In general, the differentiation of UCB-MSCs was successful, indicating that they could be a possible future cell source for bone tissue engineering. The results of this study indicated that the pDBM scaffold could support UCB-MSC cell growth. Additionally, UCB-MSC osteogenic differentiation proved to be successful on this scaffold, as confirmed by SEM, RT-PCR, and the alkaline phosphatase and osteocalcin assays performed. In vivo studies indicated that these differentiated scaffolds were very successful in bone regeneration as shown by the Micro-CT scans, BMD readings, and histological examinations.
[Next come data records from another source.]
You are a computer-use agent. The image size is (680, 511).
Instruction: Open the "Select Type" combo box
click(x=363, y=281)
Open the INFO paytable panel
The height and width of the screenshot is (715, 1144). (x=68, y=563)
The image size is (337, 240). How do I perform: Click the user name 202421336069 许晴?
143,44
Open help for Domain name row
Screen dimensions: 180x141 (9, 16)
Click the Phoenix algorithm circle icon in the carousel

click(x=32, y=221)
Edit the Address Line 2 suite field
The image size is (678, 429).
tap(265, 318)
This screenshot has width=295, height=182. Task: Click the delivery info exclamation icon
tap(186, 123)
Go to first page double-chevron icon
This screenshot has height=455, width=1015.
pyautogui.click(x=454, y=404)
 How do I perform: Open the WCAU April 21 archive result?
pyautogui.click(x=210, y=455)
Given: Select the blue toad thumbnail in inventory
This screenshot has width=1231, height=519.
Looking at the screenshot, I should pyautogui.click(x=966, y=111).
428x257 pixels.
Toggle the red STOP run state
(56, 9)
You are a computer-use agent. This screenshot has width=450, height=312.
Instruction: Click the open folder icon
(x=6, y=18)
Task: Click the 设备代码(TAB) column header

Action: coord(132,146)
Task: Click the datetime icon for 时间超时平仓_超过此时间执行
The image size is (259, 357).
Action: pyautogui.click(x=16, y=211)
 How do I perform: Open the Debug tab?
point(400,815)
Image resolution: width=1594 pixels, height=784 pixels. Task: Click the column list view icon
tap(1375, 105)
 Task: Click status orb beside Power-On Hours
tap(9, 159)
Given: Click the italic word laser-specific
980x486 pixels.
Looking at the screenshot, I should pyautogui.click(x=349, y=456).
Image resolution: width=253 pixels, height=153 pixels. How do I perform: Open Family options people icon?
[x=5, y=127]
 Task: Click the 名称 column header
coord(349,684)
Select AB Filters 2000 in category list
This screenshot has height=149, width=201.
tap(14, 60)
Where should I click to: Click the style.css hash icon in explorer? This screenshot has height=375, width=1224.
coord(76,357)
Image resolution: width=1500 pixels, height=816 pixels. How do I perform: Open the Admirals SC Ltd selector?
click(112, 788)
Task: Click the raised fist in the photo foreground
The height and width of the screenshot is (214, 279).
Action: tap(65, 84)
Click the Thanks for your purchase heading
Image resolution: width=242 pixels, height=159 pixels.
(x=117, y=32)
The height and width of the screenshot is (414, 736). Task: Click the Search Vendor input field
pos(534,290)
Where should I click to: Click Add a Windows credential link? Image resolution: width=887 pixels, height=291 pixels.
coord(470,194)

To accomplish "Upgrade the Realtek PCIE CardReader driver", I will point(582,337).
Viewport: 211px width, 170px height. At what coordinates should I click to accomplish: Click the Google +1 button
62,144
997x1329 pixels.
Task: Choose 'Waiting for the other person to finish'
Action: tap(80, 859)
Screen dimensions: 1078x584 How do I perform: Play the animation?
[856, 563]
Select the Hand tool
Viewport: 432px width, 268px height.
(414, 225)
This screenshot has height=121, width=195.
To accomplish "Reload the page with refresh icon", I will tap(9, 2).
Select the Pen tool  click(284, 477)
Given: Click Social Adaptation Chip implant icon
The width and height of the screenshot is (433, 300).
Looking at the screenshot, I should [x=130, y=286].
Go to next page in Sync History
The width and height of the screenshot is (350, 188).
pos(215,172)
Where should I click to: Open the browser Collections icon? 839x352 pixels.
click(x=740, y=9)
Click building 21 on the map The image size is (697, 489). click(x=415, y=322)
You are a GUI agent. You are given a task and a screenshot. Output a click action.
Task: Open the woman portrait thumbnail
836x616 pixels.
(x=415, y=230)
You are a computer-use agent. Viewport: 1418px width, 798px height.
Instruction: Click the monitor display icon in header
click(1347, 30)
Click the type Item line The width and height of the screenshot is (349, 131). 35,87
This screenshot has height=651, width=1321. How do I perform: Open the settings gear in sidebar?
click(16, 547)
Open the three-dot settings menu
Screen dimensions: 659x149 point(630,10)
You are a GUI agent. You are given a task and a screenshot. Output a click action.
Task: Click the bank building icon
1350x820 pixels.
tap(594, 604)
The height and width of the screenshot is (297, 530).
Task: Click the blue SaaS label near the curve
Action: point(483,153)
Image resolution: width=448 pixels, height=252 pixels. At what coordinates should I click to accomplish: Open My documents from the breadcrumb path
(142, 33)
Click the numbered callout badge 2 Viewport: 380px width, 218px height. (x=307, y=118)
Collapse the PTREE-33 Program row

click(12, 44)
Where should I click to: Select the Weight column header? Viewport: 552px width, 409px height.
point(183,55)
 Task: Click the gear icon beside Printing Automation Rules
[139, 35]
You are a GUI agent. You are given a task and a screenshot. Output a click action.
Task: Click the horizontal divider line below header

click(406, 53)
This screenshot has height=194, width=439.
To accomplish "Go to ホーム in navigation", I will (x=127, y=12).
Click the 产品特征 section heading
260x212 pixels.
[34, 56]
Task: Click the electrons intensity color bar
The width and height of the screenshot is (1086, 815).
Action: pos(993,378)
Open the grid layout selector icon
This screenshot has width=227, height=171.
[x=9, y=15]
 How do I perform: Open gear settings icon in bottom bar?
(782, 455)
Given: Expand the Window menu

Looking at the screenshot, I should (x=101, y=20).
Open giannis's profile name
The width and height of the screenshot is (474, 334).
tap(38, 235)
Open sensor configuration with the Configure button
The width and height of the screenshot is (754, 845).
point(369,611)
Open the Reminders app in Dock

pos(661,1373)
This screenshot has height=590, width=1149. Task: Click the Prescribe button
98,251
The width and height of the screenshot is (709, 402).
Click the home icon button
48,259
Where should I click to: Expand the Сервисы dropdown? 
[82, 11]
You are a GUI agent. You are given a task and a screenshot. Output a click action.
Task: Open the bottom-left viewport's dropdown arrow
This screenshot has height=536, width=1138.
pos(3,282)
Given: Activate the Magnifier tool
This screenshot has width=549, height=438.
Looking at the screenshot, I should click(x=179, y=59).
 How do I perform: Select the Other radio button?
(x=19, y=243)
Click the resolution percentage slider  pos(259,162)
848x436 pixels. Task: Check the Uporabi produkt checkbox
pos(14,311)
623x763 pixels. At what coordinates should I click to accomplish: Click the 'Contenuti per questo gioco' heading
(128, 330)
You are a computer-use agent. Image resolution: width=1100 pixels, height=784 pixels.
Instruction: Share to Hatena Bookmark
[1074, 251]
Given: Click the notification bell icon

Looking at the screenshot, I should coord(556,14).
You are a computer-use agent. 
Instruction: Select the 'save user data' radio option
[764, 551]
Overall, this paper did a fair job in covering its bases and using multiple ways to confirm its results, or explaining any limitations or unexpected finding in the study, such as how the scaffold and bone densities were hard to distinguish from each other in micro-CT scans, or how non-induced cells still had alkaline phosphatase activity. In both cases, because multiple tests were done, such setbacks could be countered by plausible explanations. However, there were a few points that I, as a reader, was concerned about. First, I felt that the cell proliferation should be measured not only by a DNA fluorescence assay, but supplanted with actual cell counting/live dead assay. The DNA measurements could be affected easily by any contamination or the presence of DNA from dead cells. Both of these limitations could be picked up by the cell counting methods. Additionally, I think that RT-PCR and such assays should have also been done on the various differentiated UCB-MSC’s which were first tested on just the culture plate. That way, the effect of the scaffold on levels of gene expression of the osteogenically-induced cells could be compared. Lastly, I was somewhat skeptical by the lack of any immunological response that was reported by the study. During the characterization of the UCM-MSCs, mouse antibodies easily attached to the cells and were used in testing. I found it difficult to believe that a mouse antibody would stick so readily to the cell culture, but a rat would not produce any significant immunological response.